§ **EXCERPT PROVIDED**:
......

The most important functionality for tries is the retrieval. The packages [2,3] provide several retrieval functions that have different outcomes.

jSubTr = JavaTrieRetrieve[jTr, Characters@"ba"];

"JavaTrieRetrieve-{b,a}"

We can examine the obtained sub-trie by finding the root-to-leaves paths.

JavaTrieRootToLeafPaths[jSubTr] // Grid

"JavaTrieRootToLeafPaths-jSubTr"

JavaTrieContains[jTr, Characters@#] & /@ {"ba", "bar", "bard"}

(* {False, True, False} *)

The function JavaTrieCompleteMatch finds does the prefix of a given word that is in the trie is also a complete word.

JavaTrieCompleteMatch[jTr, Characters@#] & /@ {"ba", "bar", "bard"}

(* {False, True, True} *)

To get the words that have a certain prefix we can use the function JavaTrieGetWords.

ColumnForm@JavaTrieGetWords[jTr, Characters@#] & /@ {"ba", "ca"}

"JavaTrieGetWords-ba-ca"

......

§ **DIRECTIVE A**: Retype the part of the trie excerpt from "JavaTrieContains[jTr, Characters@#] &" up to and including "the function JavaTrieGetWords.".

......

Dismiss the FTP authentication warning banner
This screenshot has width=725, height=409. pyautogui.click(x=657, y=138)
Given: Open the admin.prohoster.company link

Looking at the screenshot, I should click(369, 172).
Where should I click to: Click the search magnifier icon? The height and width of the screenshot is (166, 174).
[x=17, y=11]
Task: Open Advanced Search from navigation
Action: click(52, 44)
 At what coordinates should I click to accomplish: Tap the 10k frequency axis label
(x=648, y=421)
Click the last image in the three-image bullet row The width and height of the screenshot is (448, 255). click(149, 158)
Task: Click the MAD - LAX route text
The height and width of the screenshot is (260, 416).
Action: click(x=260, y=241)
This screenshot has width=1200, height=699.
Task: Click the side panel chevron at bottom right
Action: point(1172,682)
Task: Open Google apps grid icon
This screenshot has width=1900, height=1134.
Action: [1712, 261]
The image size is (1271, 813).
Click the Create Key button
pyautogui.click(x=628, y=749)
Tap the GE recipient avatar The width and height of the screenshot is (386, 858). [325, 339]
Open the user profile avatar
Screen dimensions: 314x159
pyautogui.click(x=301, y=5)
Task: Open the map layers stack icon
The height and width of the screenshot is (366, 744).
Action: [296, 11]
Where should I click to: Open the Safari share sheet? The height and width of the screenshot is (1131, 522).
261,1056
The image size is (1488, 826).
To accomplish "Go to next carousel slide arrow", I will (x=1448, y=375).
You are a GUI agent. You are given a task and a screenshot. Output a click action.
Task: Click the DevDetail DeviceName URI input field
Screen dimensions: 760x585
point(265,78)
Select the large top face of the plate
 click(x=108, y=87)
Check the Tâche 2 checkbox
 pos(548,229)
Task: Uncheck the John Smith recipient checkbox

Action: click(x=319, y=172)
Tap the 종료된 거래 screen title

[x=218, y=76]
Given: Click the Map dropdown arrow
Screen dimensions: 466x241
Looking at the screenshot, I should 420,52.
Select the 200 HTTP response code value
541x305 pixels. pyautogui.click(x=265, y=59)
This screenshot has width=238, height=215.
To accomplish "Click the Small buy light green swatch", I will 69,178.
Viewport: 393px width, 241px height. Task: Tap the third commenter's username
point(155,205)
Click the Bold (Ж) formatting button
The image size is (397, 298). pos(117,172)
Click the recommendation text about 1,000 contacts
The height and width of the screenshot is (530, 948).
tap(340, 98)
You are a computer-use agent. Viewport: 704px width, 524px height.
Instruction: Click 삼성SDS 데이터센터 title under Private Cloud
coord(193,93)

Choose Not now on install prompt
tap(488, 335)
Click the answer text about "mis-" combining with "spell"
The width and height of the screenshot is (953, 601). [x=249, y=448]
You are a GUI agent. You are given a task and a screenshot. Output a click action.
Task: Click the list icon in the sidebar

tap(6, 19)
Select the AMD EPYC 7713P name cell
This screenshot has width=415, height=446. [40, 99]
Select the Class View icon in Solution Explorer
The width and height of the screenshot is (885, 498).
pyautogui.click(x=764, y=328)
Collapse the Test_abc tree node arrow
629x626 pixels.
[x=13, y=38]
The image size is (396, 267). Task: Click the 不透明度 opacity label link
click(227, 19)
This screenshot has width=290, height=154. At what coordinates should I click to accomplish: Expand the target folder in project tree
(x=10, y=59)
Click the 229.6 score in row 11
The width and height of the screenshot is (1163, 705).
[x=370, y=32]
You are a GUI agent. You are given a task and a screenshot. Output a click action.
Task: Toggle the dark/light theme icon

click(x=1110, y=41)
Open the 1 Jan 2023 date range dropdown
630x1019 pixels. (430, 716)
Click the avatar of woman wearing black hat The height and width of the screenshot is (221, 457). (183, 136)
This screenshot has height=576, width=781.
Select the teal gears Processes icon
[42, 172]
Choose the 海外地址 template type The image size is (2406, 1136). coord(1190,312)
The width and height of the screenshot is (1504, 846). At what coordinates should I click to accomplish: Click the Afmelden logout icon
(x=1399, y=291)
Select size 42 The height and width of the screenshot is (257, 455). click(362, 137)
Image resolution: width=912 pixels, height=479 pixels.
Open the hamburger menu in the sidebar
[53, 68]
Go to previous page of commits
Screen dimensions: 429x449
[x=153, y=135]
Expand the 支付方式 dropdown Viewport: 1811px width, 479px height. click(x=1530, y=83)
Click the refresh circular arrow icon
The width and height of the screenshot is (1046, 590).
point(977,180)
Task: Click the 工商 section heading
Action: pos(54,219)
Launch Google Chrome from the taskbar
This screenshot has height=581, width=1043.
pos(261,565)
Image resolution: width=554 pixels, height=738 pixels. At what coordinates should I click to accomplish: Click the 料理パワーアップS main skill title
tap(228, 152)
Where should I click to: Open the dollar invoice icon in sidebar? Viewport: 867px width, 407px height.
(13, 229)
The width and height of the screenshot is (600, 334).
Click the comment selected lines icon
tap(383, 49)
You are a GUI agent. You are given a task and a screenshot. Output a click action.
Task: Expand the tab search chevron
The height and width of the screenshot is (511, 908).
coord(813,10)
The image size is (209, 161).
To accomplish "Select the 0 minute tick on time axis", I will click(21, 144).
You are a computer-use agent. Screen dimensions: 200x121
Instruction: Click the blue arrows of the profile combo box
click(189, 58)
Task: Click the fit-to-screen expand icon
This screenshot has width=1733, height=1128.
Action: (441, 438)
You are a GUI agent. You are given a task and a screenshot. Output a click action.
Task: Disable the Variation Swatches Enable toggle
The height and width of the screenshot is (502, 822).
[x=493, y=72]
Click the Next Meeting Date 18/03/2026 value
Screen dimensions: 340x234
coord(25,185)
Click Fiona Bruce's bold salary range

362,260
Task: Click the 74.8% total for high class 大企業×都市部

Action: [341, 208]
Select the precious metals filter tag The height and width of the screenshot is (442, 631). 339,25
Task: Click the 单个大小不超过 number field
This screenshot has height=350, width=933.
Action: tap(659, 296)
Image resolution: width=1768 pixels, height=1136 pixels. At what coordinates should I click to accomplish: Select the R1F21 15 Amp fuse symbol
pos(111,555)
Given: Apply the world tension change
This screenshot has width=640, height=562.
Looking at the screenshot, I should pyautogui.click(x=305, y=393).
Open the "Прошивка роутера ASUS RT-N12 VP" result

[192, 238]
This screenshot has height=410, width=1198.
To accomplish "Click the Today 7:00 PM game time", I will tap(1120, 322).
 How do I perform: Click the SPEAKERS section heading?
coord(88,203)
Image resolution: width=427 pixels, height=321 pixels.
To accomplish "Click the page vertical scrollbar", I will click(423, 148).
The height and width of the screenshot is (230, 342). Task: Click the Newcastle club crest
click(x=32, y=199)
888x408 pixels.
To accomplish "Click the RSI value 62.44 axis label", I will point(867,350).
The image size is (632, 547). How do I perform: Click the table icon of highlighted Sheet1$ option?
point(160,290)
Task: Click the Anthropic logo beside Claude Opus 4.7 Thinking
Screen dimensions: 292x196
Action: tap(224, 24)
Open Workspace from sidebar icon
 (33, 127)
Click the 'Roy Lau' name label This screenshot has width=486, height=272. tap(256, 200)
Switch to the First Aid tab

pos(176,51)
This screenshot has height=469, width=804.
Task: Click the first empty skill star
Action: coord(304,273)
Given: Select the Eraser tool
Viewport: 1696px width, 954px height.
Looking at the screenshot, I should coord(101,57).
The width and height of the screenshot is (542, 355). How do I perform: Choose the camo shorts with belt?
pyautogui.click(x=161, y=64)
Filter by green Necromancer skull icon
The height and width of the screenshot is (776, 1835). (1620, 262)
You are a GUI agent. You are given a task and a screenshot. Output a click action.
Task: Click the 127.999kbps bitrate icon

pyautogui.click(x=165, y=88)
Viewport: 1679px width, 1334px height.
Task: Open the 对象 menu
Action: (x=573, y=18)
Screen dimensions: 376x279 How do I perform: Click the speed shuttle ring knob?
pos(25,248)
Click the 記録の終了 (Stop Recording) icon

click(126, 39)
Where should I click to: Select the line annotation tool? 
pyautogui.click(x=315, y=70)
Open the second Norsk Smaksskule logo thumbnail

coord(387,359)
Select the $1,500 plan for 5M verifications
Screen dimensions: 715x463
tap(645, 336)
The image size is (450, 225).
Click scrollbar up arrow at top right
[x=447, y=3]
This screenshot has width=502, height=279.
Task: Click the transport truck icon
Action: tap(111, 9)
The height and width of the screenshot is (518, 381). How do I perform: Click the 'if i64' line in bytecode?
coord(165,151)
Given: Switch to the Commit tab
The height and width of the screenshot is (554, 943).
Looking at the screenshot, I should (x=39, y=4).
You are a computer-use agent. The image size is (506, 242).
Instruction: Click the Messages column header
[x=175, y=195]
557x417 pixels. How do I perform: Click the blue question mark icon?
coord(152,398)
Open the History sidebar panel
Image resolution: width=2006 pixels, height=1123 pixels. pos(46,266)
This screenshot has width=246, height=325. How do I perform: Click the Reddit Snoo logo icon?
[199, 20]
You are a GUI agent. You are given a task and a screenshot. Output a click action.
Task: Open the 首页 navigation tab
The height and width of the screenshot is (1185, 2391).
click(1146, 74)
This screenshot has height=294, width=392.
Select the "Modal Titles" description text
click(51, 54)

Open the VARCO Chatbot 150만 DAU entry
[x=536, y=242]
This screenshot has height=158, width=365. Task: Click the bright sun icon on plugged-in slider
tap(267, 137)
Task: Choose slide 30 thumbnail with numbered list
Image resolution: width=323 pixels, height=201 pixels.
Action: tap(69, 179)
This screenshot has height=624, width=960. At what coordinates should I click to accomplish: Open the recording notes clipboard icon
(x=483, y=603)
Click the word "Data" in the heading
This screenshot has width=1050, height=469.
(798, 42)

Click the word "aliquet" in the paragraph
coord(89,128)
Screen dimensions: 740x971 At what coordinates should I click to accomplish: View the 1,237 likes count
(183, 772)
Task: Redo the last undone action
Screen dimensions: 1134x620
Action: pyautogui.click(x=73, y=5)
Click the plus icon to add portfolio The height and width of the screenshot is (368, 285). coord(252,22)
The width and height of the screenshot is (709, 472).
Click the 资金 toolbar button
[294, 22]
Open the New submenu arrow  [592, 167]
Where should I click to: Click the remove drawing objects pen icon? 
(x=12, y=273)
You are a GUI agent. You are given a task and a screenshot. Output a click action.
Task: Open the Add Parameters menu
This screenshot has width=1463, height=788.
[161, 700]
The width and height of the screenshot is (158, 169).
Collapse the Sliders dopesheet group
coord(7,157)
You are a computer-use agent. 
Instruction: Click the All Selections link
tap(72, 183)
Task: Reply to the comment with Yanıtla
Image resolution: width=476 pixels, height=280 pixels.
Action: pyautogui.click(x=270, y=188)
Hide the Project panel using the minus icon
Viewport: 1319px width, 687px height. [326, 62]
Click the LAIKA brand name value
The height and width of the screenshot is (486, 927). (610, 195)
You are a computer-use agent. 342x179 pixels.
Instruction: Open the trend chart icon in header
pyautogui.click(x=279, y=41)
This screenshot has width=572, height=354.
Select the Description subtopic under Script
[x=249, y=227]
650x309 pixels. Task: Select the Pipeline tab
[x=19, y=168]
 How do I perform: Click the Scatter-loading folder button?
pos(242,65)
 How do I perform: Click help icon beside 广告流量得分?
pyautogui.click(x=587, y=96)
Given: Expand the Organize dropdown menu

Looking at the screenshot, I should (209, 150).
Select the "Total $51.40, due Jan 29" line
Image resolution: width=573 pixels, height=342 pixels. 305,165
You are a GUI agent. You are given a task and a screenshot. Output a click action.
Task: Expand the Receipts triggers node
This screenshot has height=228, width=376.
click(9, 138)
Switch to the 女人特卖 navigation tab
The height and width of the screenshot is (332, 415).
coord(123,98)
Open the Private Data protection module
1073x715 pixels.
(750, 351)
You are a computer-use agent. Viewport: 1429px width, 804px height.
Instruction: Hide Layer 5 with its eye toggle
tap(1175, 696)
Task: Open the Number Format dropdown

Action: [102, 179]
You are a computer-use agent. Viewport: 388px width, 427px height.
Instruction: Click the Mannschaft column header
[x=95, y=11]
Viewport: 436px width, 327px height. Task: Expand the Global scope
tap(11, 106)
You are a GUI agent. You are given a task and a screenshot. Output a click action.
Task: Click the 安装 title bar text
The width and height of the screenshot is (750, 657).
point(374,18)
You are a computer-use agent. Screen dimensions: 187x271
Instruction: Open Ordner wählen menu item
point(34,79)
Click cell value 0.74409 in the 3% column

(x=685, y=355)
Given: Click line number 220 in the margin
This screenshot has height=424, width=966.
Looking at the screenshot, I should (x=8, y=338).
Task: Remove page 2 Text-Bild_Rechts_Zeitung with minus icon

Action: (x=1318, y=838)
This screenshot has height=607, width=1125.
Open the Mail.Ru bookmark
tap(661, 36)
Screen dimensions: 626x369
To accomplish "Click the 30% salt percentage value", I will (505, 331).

......

§ **DIRECTIVE B**: In the listing, rewrite the lines from the line with "Launch Google Chrome from the taskbar" up to and including the line with "click(189, 58)", putting "screen image" in place of "screenshot" and leaving everything else the same. Give only those lines.

§ **FULL OUTPUT A**:
JavaTrieContains[jTr, Characters@#] & /@ {"ba", "bar", "bard"}

(* {False, True, False} *)

The function JavaTrieCompleteMatch finds does the prefix of a given word that is in the trie is also a complete word.

JavaTrieCompleteMatch[jTr, Characters@#] & /@ {"ba", "bar", "bard"}

(* {False, True, True} *)

To get the words that have a certain prefix we can use the function JavaTrieGetWords.

§ **FULL OUTPUT B**:
Launch Google Chrome from the taskbar
This screen image has height=581, width=1043.
pos(261,565)
Image resolution: width=554 pixels, height=738 pixels. At what coordinates should I click to accomplish: Click the 料理パワーアップS main skill title
tap(228, 152)
Where should I click to: Open the dollar invoice icon in sidebar? Viewport: 867px width, 407px height.
(13, 229)
The width and height of the screen image is (600, 334).
Click the comment selected lines icon
tap(383, 49)
You are a GUI agent. You are given a task and a screen image. Output a click action.
Task: Expand the tab search chevron
The height and width of the screen image is (511, 908).
coord(813,10)
The image size is (209, 161).
To accomplish "Select the 0 minute tick on time axis", I will click(21, 144).
You are a computer-use agent. Screen dimensions: 200x121
Instruction: Click the blue arrows of the profile combo box
click(189, 58)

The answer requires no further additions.